Collected data
^^^^
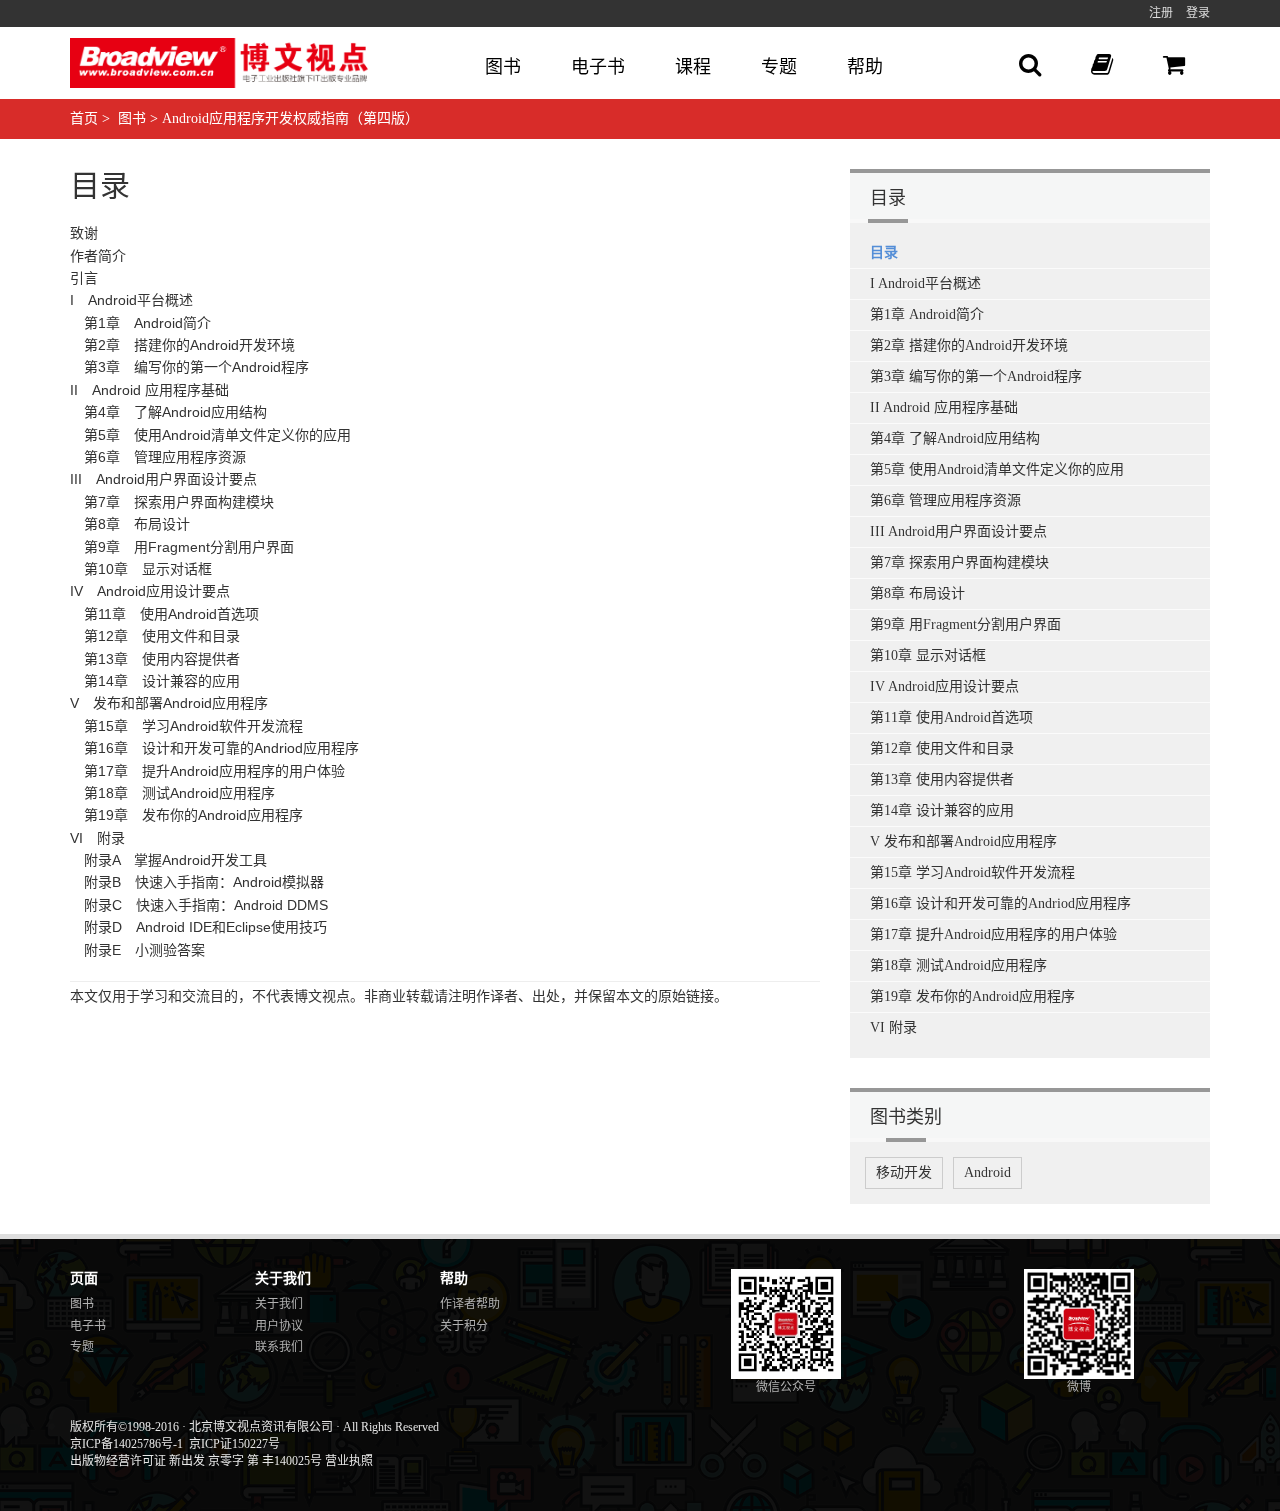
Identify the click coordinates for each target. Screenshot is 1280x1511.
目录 (884, 252)
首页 (84, 118)
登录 (1198, 13)
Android (987, 1172)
^^^^
### What the exercise asks
Output the records exactly as they appear, skipping any pictures.

### Answer below
Identify the click coordinates for each target. Screenshot is 1280x1511.
目录 (884, 252)
首页 (84, 118)
登录 (1198, 13)
Android (987, 1172)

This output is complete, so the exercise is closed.